**Problem requirements**: Would you print out all of the data exactly and keep the pictures out of it?

++++++++

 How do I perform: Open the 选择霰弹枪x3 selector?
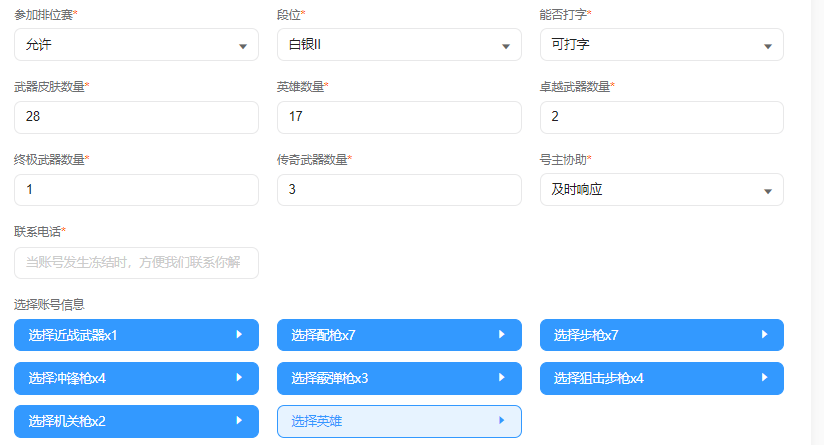tap(399, 378)
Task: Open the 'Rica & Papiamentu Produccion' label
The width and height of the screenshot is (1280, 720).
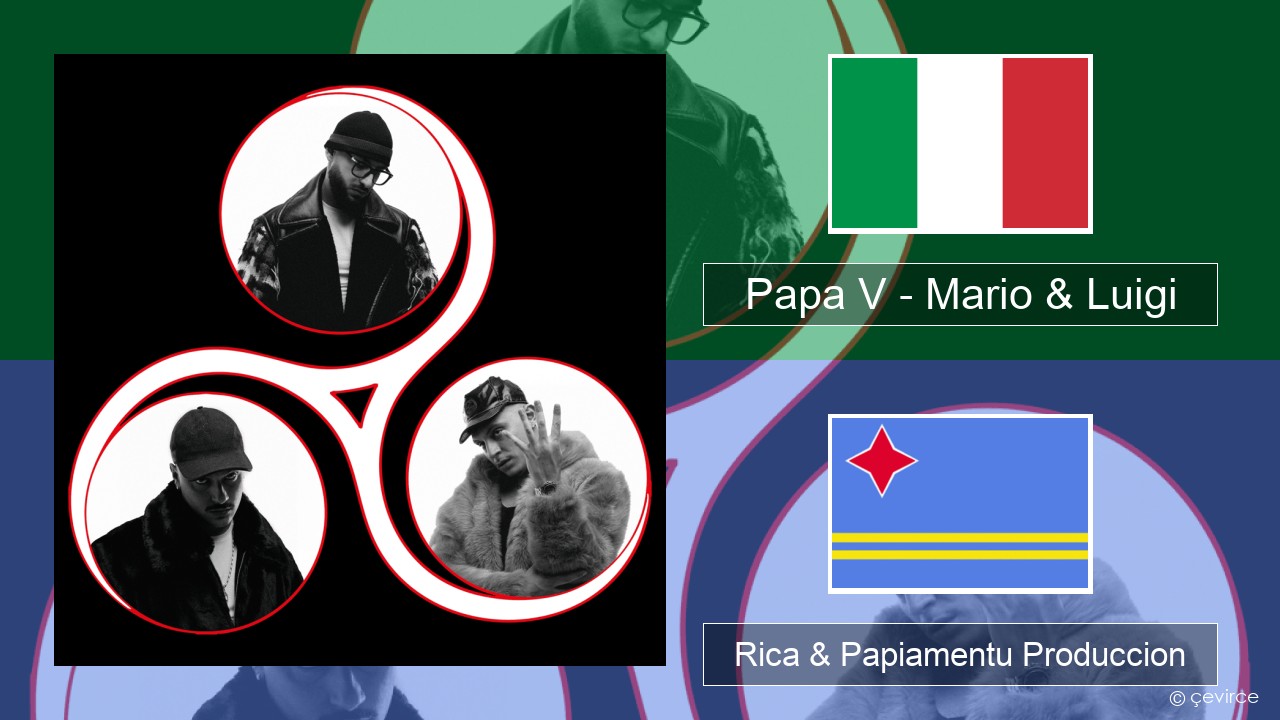Action: coord(960,654)
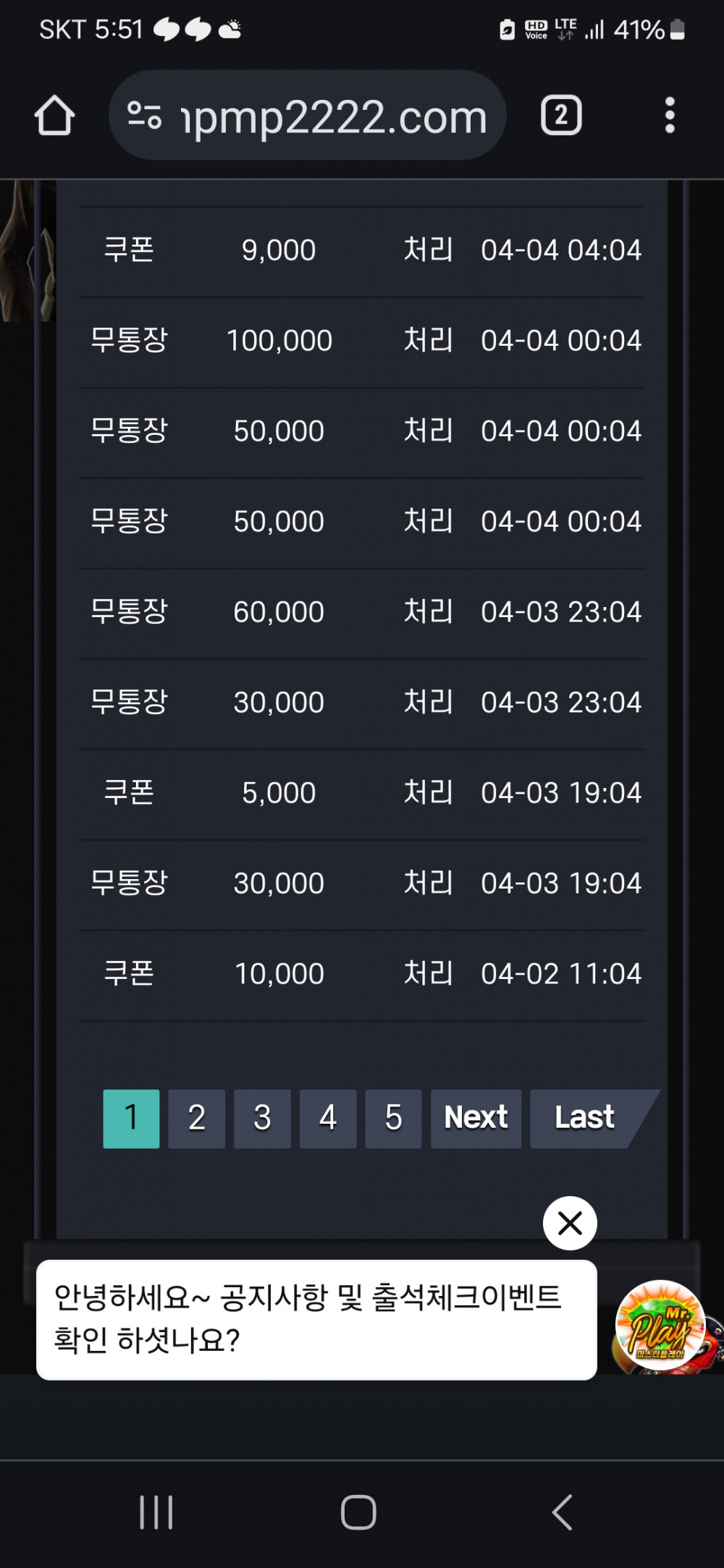Go to page 2 of the list
Viewport: 724px width, 1568px height.
(x=196, y=1119)
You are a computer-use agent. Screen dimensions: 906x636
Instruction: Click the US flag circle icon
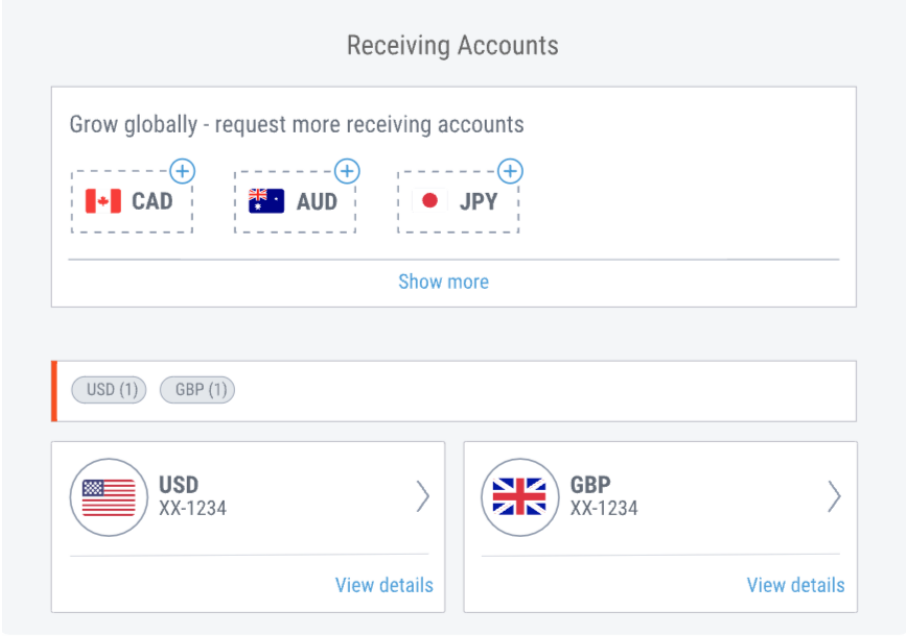109,497
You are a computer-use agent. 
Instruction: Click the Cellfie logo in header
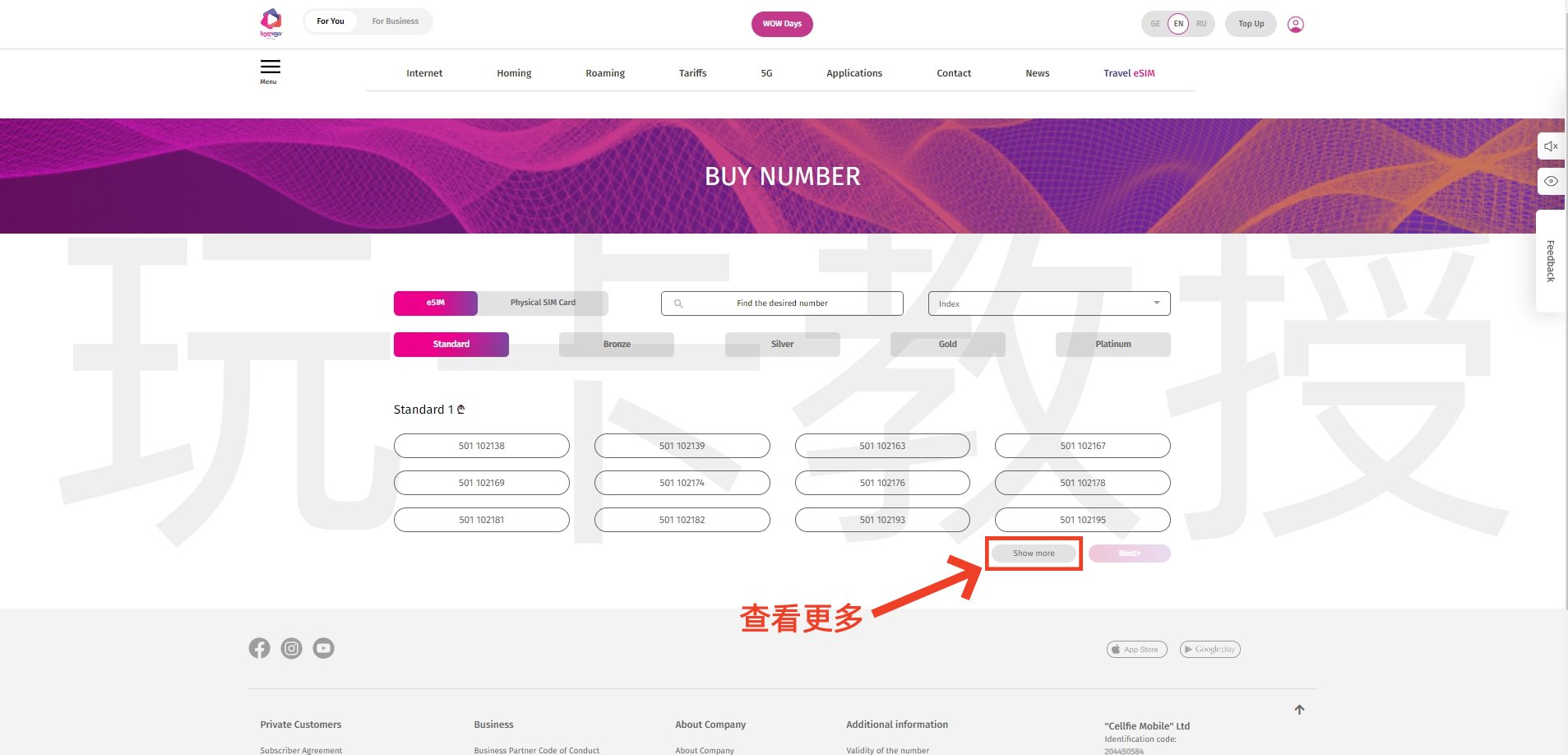click(x=271, y=22)
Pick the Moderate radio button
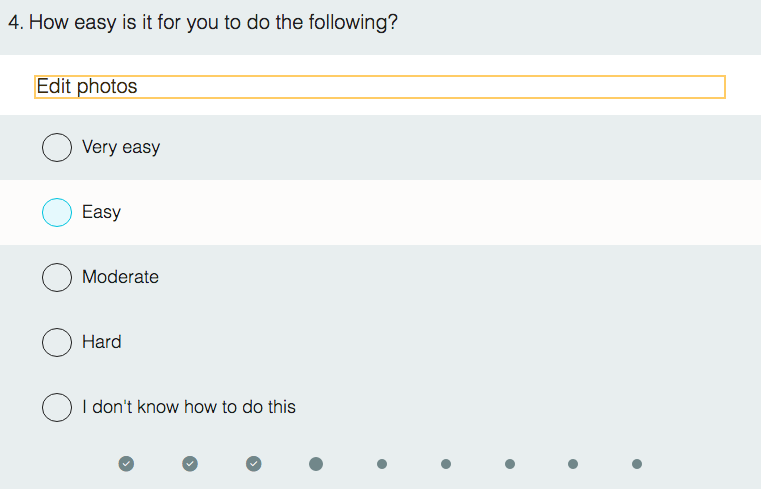Image resolution: width=761 pixels, height=489 pixels. (57, 277)
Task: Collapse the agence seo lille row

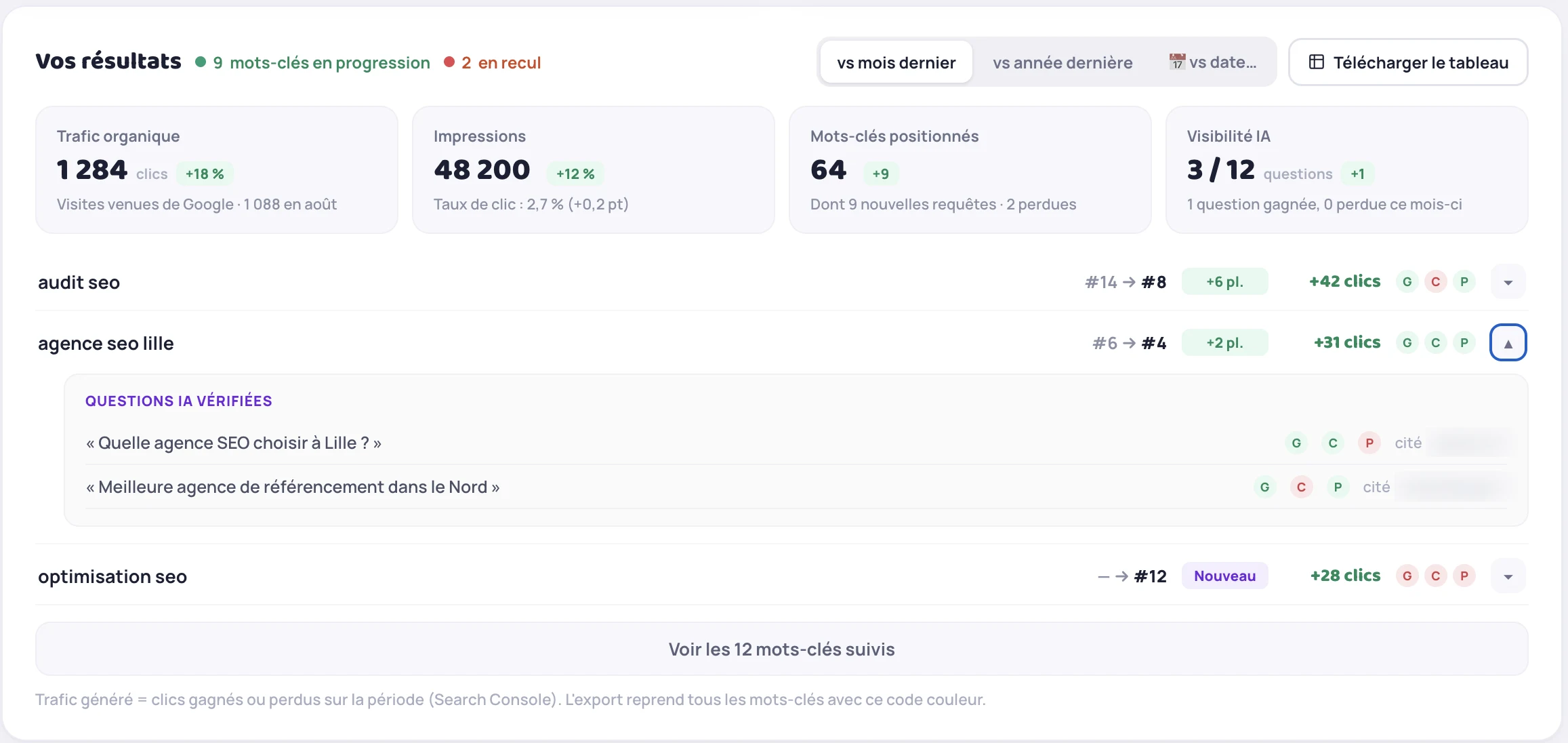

++++++++

**Response below**:
 How do I perform: Open the 选择霰弹枪x3 selector?
tap(399, 378)
Task: Open the 'Rica & Papiamentu Produccion' label
The width and height of the screenshot is (1280, 720).
Action: coord(960,654)
Go to page 2 of the list
Viewport: 724px width, 1568px height.
(x=196, y=1119)
You are a computer-use agent. Screen dimensions: 906x636
Instruction: Click the US flag circle icon
109,497
You are a computer-use agent. 
Instruction: Click the Cellfie logo in header
click(x=271, y=22)
Pick the Moderate radio button
Image resolution: width=761 pixels, height=489 pixels. (57, 277)
Task: Collapse the agence seo lille row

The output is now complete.